Data extract =
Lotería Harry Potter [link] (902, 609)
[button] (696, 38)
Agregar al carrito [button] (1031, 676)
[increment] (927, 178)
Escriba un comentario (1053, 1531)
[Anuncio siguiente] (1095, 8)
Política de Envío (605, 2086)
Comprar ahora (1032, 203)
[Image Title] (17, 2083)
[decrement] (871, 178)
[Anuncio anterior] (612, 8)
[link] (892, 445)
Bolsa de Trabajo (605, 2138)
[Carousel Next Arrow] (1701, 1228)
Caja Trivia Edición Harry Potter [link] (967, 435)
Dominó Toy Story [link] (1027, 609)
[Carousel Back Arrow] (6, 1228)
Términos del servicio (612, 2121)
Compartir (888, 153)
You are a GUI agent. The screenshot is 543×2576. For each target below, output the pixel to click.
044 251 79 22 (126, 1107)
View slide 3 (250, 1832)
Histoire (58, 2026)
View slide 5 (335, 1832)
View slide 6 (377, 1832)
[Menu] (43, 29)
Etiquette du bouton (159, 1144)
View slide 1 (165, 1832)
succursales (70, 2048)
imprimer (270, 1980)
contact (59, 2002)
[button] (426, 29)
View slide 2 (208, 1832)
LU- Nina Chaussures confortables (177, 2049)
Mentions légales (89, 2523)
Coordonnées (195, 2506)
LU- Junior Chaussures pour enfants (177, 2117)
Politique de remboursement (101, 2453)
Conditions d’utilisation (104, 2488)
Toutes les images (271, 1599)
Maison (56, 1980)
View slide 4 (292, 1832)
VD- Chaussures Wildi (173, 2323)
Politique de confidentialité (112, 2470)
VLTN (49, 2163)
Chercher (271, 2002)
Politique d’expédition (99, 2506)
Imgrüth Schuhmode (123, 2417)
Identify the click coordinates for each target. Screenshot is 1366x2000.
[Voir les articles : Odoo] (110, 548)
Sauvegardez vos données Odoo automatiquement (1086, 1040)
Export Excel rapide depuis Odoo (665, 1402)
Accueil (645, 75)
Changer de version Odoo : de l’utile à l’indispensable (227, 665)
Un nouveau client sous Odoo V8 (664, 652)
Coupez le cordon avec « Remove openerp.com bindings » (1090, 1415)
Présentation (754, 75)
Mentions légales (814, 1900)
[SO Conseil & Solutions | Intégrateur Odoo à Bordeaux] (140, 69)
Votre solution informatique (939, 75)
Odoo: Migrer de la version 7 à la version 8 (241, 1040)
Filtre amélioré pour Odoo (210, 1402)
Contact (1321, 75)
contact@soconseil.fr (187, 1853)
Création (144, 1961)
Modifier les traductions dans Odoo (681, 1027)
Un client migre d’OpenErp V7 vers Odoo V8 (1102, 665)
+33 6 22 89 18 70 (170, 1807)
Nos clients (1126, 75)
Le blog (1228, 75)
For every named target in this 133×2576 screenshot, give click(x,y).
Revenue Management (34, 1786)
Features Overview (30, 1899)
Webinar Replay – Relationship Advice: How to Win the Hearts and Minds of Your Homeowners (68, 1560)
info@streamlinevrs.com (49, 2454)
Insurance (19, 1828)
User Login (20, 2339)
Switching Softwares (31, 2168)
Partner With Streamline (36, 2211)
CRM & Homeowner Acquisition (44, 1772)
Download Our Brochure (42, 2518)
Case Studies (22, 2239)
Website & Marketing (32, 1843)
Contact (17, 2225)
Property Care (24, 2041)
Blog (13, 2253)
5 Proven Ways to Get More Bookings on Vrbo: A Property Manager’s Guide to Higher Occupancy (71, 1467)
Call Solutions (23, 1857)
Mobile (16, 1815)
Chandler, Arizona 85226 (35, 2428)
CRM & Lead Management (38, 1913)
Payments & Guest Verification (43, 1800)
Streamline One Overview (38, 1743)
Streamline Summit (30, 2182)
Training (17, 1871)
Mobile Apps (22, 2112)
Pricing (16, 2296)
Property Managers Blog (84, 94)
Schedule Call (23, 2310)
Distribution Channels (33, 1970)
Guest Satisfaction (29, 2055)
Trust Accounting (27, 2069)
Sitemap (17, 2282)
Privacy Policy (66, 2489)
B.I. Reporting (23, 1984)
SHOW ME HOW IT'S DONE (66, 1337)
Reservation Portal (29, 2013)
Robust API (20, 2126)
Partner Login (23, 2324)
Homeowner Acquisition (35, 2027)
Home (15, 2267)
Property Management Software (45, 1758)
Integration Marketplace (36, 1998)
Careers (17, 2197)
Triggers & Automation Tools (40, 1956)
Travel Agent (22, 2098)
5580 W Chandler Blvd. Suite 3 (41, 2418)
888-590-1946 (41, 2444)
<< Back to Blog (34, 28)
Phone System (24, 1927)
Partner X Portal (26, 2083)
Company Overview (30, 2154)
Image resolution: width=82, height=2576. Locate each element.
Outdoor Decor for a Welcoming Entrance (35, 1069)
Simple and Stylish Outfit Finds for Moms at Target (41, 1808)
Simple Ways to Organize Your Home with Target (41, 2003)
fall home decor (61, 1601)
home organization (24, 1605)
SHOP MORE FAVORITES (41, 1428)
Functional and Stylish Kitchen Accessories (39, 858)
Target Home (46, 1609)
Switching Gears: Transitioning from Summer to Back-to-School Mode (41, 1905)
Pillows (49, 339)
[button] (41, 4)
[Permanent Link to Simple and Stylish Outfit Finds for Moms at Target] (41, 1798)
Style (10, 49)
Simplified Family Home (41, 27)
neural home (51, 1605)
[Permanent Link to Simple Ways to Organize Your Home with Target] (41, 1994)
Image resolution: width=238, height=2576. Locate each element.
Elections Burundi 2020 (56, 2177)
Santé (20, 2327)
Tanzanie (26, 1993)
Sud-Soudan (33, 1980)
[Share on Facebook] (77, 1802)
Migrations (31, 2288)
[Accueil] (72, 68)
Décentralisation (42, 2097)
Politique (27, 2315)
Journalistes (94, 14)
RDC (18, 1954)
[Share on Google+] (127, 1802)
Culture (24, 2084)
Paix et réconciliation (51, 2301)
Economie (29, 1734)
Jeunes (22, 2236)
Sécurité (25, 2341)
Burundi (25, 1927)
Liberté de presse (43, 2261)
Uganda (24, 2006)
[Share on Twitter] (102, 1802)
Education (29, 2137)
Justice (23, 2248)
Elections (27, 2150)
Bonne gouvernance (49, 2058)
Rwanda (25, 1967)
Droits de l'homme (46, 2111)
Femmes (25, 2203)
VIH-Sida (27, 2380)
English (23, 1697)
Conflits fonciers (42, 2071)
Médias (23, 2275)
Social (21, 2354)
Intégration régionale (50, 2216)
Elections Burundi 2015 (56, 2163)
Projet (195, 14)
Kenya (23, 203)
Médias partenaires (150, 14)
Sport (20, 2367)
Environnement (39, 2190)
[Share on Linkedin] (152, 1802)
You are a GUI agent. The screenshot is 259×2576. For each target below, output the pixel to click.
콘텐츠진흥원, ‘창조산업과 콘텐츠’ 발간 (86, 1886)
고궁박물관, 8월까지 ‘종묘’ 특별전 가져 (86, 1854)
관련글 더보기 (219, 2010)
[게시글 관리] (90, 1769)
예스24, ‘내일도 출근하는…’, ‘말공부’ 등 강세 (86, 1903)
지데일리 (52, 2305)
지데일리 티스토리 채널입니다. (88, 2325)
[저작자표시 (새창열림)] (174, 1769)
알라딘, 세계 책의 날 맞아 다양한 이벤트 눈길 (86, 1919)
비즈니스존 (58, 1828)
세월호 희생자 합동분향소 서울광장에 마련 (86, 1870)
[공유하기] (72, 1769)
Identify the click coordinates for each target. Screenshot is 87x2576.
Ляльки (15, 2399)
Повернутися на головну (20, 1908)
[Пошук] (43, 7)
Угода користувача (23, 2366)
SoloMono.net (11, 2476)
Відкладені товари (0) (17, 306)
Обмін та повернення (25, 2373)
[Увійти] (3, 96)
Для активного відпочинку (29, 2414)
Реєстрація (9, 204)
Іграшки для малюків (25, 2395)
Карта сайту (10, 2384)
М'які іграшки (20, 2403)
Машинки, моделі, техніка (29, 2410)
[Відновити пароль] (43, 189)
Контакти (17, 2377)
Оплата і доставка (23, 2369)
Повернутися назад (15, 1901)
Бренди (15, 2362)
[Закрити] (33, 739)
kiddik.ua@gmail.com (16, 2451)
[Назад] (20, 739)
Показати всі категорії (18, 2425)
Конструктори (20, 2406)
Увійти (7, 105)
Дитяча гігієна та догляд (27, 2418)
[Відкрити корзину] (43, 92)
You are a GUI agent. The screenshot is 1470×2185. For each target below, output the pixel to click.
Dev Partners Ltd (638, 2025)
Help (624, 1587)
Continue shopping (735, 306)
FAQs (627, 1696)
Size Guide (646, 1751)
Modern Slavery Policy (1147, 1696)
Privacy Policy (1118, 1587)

Exercise description =
Taking the entries above, print exactly the lines starting at the line with "Uganda (24, 2006)" and ending at the line with "Médias (23, 2275)", both included.

Answer box =
Uganda (24, 2006)
[Share on Twitter] (102, 1802)
Education (29, 2137)
Justice (23, 2248)
Elections (27, 2150)
Bonne gouvernance (49, 2058)
Rwanda (25, 1967)
Droits de l'homme (46, 2111)
Femmes (25, 2203)
VIH-Sida (27, 2380)
English (23, 1697)
Conflits fonciers (42, 2071)
Médias (23, 2275)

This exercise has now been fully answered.